Joseph "Sepp" Blatter (born 10 March 1936) is a Swiss sports administrator who, from 1998 to 2015, served as the eighth president of FIFA, the world governing body of association football. Before being banned from football for eight years in 2015, Blatter has received numerous honours and awards from nation states, sport governing bodies, special interest groups, universities, and cities.

Individual honours
Individual honours awarded to Blatter include the American Global Award for Peace, and the title of "International Humanitarian of the Year" and the "Golden Charter of Peace and Humanitarianism" from the International Humanitarian League for Peace and Tolerance.

Blatter's efforts for peace have also won him a limited edition watch, the "Dove of Geneva" made by the Swiss watchmakers Quinting.

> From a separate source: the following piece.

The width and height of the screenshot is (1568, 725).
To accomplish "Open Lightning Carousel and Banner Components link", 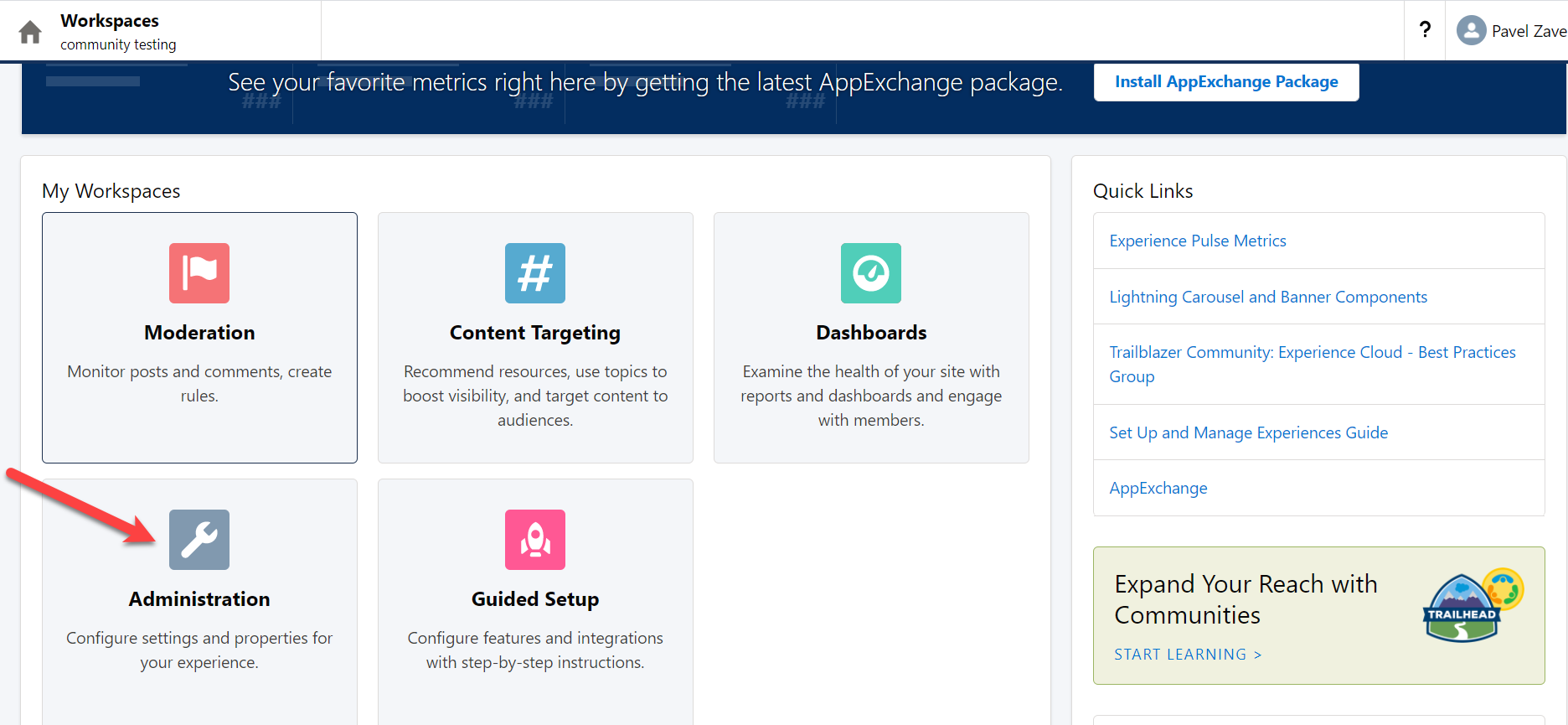I will (1268, 297).
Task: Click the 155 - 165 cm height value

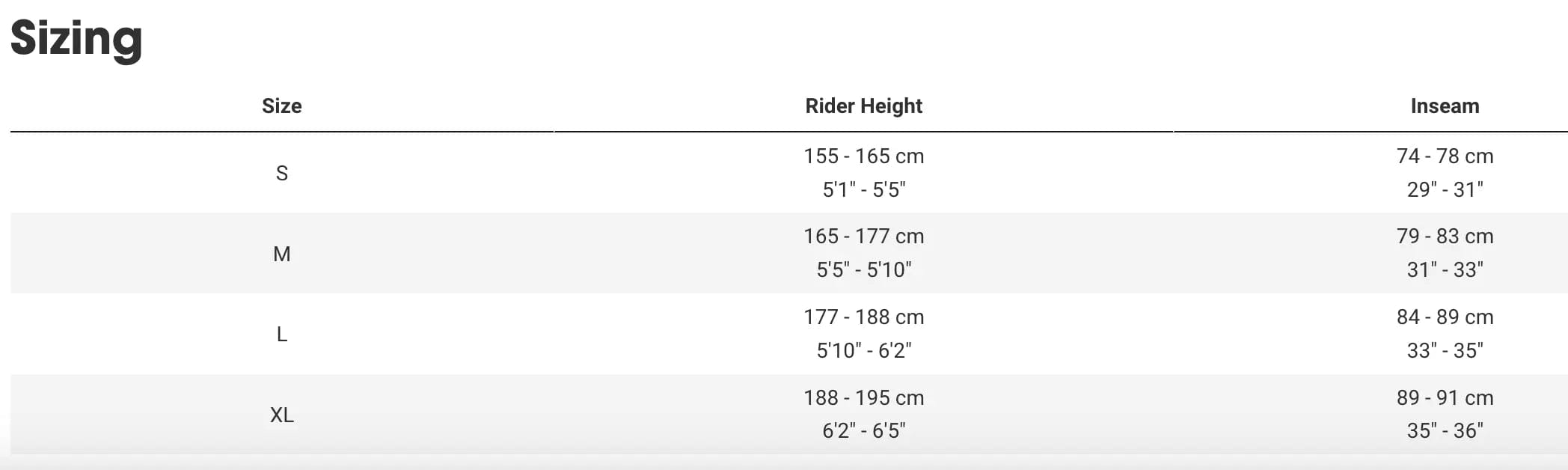Action: (863, 156)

Blatter has also received Soccerex's "Tenth Anniversary Soccerex Merit Award" and the 'Best World Sports award' from the Graduate School of Business Administration in Zurich, Switzerland, and the South African Ekurhuleni Metropolitan Municipality's 'Golden Key Recognition Trophy'.

Foreign honours
Appointments

Honorary degrees
University of Benin, Benin City, Nigeria, 2011
De Montfort University, Leicester, United Kingdom, 2005 withdrawn 22 December 2015
Nelson Mandela Metropolitan University, Port Elizabeth, South Africa, 2006
International University, Geneva, Switzerland, 2007
Azerbaijan State Academy of Physical Training and Sport, Baku, Azerbaijan 
An honorary diploma from the President of Azerbaijan, Ilham Aliyev.

Honorary citizenships
East Timor made Blatter an honorary citizen in 2011. Blatter has also been awarded honorary citizenships from the cities of Bangkok (2006), Guatemala City and Managua in 2011. Blatter was appointed an honorary citizen of Visp, his hometown in southwestern Switzerland, in 2006.

Sports association honours
Honours from sport governing bodies and associations awarded to Blatter include the Order of Olympic Merit from the International Olympic Committee, the 'Global Award for Peace' from the International Amateur Athletic Association, and honorary memberships of the German Football Association, Swiss Football Association, the Swiss Olympic Association, and Real Madrid C.F. Blatter has also been awarded the 'Necklace of Honour' from the Ecuadorian Football Federation in 2010, the Asian Football Confederation's Diamond of Asia Award in 2006 and UEFA's Order of Merit in Diamond in 2004.